HOMILY FOR 1/17/2021: SECOND SUNDAY IN ORDINARY TIME
MSGR. PAUL ENKE
As I sat down to prepare my homily on Tuesday because of our Thursday morning taping schedule, I was hopeful that the violence forecast for our country would not come to pass and that peace would reign. Pray God that has come to pass.
Today's Gospel and first reading are about God's call and our response in the case of both Samuel and the disciples. The first reading plays out what many people think that the call of God might be like: a booming voice telling us what to do. John's gospel offers a more subtle approach. The earliest apostles are called in two ways: Andrew follows Jesus because of what John the Baptist says, and Simon Peter comes to Jesus through word of mouth—his brother Andrew's recommendation.
Most of us, I think, follow the way of the disciples. Not many of us do hear God speaking to us in the middle of the night. We follow our desires; we play our hunches and pursue that which catches us. As time goes on, our experience indicates the path that will lead us to the most hopeful, faithful, and loving choice.
Andrew goes after whatever it is that Jesus has, and he goes to live with Jesus for a day and then becomes almost a chief recruiting officer. Things are different now: we don't go where Jesus lives, but we invite him to make a home with us. The end result, though, is the same. Those three disciples had no idea where their response to God's call would lead them, and you know what? We don't know either. But we do know this, however: it does cost us something.

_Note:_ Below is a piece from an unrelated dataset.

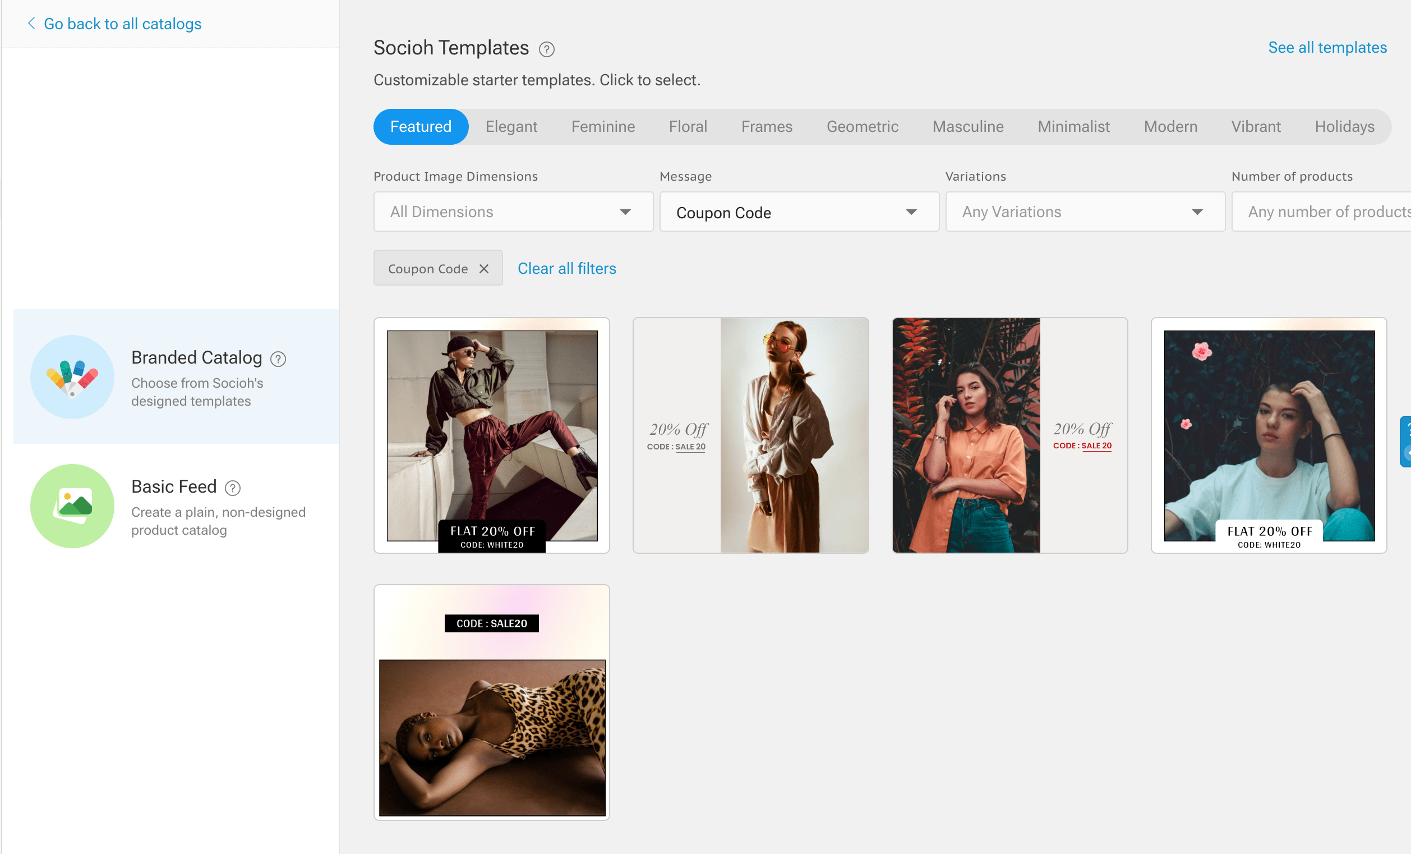Screen dimensions: 1411x854
Task: Expand the Any Variations dropdown
Action: pos(1084,211)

One scriptural commentator has this to say about that. He wrote, “Responding to God's calling Christ is not for the faint-hearted. It involves loving our enemies, working for peace, forgiving those who have wronged us, and making our world a just place for all God's children.” And I think that was what was so disturbing to me about the rioting last week at our nation's Capitol: yes, people were responding, but really to what is the worst in us. It was not about loving our enemies or working for peace. The call, rather, was destructive…even the threat of murder for people like our Vice President.
It is my prayer this week that this sort of call will be rebuked and that we will hear only the call of our better angels…and respond with peace and reconciliation. Our future as a people depends on it, as we ask Jesus and say to him, “Come and stay with us. Be our refuge against the wickedness and the snares of the devil, for you are the Way, the Truth, and the Life.” May this be our response.